Massive budget debts looming and a punishing, union-stroking, and over-regulation killing businesses. Hey, ho… tell me this isn’t a Labor government.
The only remarkable thing about Australian Treasurer Jim Chalmers’ two back-to-back surpluses is that anyone was ever hoodwinked into believing it was down to Zippy’s chops as an economist. Remember that “Dr Chalmers’” qualifications are in communications and political “science”.
Chalmers too obviously just got lucky, falling into government just in time to preside over a triple windfall of a new spike in Chinese demand for iron ore, the Ukraine war driving up gas prices and the sugar-hit of record-high immigration. The result was an unexpected $360bn boost.
Chalmers is blowing the lot.
Updated forecasts by leading economist Chris Richardson show spending levels returning to Covid pandemic highs and an expectation cash headline deficits will total $220bn between now and mid-2028 amid “increasingly dodgy” off-budget expenditure.
After the Treasurer banked back-to-back surpluses totalling $37.9bn […] Mr Richardson has declared Australia’s “budgetary luck is running out” and is forecasting underlying cash deficits to be at least $10bn worse off by 2027–28.
Meanwhile Chalmers is adding $104bn in spending while raising just $44bn in taxes. You don’t have to be Mr Micawber to foresee a result of misery.
The new data comes as Anthony Albanese and Peter Dutton embark on an informal election blitz of battleground seats this week, with both leaders selling their credentials on economic management ahead of a federal poll that could be as early as next March.
Ahead of the release of national accounts data on Wednesday, which is expected to reveal the economy grew by a paltry 0.4 per cent in the September quarter, commonwealth monthly financial statements last week revealed the budget was running a $23bn deficit at the end of October.

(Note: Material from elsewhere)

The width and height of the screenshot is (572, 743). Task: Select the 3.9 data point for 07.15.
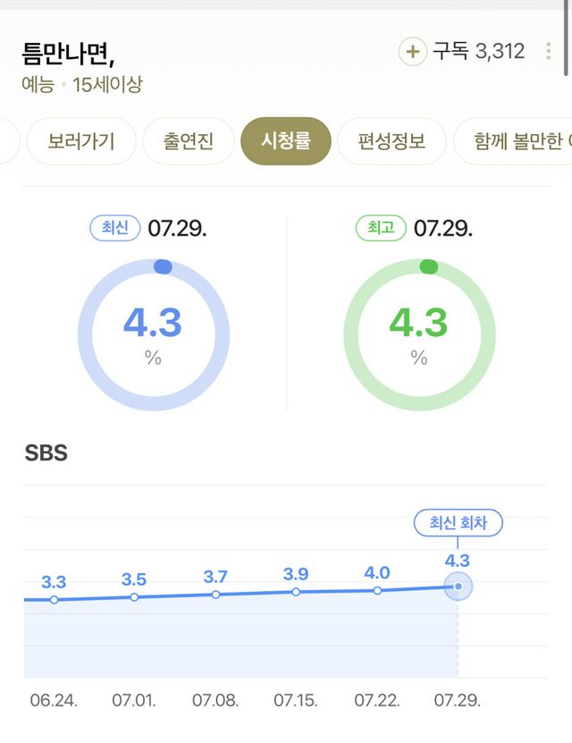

Meanwhile, iron ore prices are slipping and maintaining immigration at the levels of the past decade is one move guaranteed to send voters white-hot with fury. At the same time, Labor’s NDIS is an all-consuming behemoth.
And still, for all Chalmers’ crowing about economic management, voters are being belted with a cost-of-living crisis worse than even recent recessions.
At the same time, yet another Labor policy – a personal pet of Albanese, made solely to pander to the big unions – is screwing Australian businesses.
Australian industry is being crippled by coastal voyage rules Anthony Albanese originally devised to prop up the country’s faltering domestic shipping sector, businesses have warned […]
In some cases, moving freight from one Australian state to another can be only marginally more expensive than sending a product overseas and back again on the same ship.
Indeed, Tasmanian paper mill Norske Skog canvassed exactly that option to get newsprint from Hobart to Sydney. The company seriously considered shipping its paper from Hobart to Auckland, unloading it for a day (to meet requirements), then shipping it back to Sydney.
In what Clown World is such a crazy deal even feasible?
Introduced by then transport minister Anthony Albanese in 2012 in a bid to revitalise the Australian shipping industry, the cabotage laws require foreign vessel owners to acquire a temporary licence from the government and pay “top-up” wages to their crews when picking up cargo at one Australian port and taking it to another.
It is intended to ensure the competitiveness of Australian shipping companies paying higher local wages. But the Australian fleet has continued to fall since the legislation was introduced.
Australia’s shipping fleet fell from 55 registered major trading ships in 1996 to 21 in 2011 and has since dropped further to nine.
He was from the government and he was there to help.